交通の乱れによる遅刻、賃金の支払は?

Q.悪天候等のために公共交通機関が乱れて遅刻した社員から賃金を控除することに、問題はないのですか?

当社の賃金支払形態は、日給月給制です。時々、悪天候や事故の影響等で公共交通機関が乱れたため、始業時間に遅れて出勤する社員がいます。そうした場合、社員に責任はないと考えられるので、賃金は控除せず全額払っています。

ところが、最近転職してきた社員が言うには、元の会社は遅刻した分の賃金を控除して支払っていたとのことです。

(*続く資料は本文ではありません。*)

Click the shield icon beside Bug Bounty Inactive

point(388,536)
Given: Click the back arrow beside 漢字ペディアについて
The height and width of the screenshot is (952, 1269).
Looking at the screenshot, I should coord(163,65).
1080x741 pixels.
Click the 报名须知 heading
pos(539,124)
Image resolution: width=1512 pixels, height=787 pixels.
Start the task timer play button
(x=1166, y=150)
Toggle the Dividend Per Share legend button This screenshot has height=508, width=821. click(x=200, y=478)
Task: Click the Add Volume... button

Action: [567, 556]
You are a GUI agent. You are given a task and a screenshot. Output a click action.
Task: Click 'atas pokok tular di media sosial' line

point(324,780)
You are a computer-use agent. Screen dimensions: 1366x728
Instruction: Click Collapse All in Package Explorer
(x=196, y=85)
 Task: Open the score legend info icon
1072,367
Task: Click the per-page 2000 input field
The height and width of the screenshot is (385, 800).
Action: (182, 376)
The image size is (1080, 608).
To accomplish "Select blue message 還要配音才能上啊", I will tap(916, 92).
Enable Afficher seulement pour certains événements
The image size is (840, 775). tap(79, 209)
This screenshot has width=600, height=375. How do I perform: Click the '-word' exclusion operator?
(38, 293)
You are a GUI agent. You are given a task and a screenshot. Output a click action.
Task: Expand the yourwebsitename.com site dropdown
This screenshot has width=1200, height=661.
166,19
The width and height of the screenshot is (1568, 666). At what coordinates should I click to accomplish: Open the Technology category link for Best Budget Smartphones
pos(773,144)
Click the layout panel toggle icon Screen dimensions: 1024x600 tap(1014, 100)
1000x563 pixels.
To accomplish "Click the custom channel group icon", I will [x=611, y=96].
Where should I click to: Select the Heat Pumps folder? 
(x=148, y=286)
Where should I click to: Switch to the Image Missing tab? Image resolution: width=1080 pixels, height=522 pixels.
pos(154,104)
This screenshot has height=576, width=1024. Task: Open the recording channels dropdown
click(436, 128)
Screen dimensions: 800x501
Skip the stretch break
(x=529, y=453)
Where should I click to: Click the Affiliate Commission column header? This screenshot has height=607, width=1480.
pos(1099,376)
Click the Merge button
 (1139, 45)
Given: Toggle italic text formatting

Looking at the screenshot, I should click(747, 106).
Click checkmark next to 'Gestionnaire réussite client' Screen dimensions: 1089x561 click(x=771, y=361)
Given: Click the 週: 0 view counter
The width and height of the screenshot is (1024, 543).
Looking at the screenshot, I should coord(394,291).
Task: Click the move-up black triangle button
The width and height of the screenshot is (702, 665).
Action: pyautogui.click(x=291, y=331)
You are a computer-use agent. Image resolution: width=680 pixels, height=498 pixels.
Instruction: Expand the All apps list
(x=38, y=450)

悪天候等による公共交通機関の乱れが原因で遅刻した社員から遅刻分相当の賃金を控除することに、問題はないのですか?

A.社員には、本来、賃金を請求する権利はありません。

いわゆる「ノーワーク、ノーペイ」の原則により、賃金は労働した結果の対価として支給されるものです。労働しなかった時間に対して賃金は発生しません。ただし、労働しなかった原因(責任)が使用者の側にある場合、使用者は、労働していれば社員が受け取るはずであった賃金の6割を休業手当として支払わなければなりません(労働基準法第26条)。

さて、設問の場合、遅刻の原因は悪天候等による公共交通機関の乱れであって、使用者の責任とは言えません。それでは社員の責任かというと、そうとも言えません。労使双方とも責任がないのに賃金が控除されるのは、納得が得にくいような気もします。

しかし、就業規則等で別段の定めがない限り「当事者双方の責めに帰することができない事由によって債務を履行することができなくなったときは、債務者は、反対給付を受ける権利を有しない」(民法第536条1項)が適用されることとなり、本来、社員には賃金を請求する権利はありません。

今後控除することの是非や必要な手続等を教えてください。

まずは、御社の就業規則等を確認しましょう。

「公共交通機関の乱れが原因で遅刻した場合には賃金を控除しない」旨の定めがある場合、そのままでは控除できません。

今後控除するには就業規則等の変更が必要ですが、それは労働条件の不利益変更にあたります。労働条件の不利益変更にあたる就業規則等の変更には、その変更に合理性があることが必要です。

また、原則として社員(労働者)の合意が必要ですが、

(1)労働者の受ける不利益の程度

(2)労働条件の変更の必要性

(3)変更後の就業規則の内容の相当性

(4)労働組合等との交渉の状況

(5)その他就業規則変更に係わる事情

等に照らして合理性が認められる場合、合意なしに変更することも可能とされています(労働契約法第10条)

一方、就業規則等に定めはないが、控除しないことが慣行となっていた場合は、新たに定めるか又は取扱の変更について社員に周知する等の手続が求められ、やはり原則として合意が必要です。

実際には、就業規則上の明確な定めはないものの、公共交通機関が発行する遅延証明書の提出を条件として、賃金控除を免除(支払う)することを慣行としている会社が多いと思われます。

また、実務上は、同じ公共交通機関でも鉄道等の遅れは賃金控除の免除対象とするが、道路事情等に左右され定時性に懸念のあるバス等の遅れはどうするか、さらにはマイカー通勤の場合の取扱、何分までであれば遅刻を許容(賃金控除を免除)するか等々、会社や事業、地域事情等の実態に応じきめ細かく定めておくことが大切です。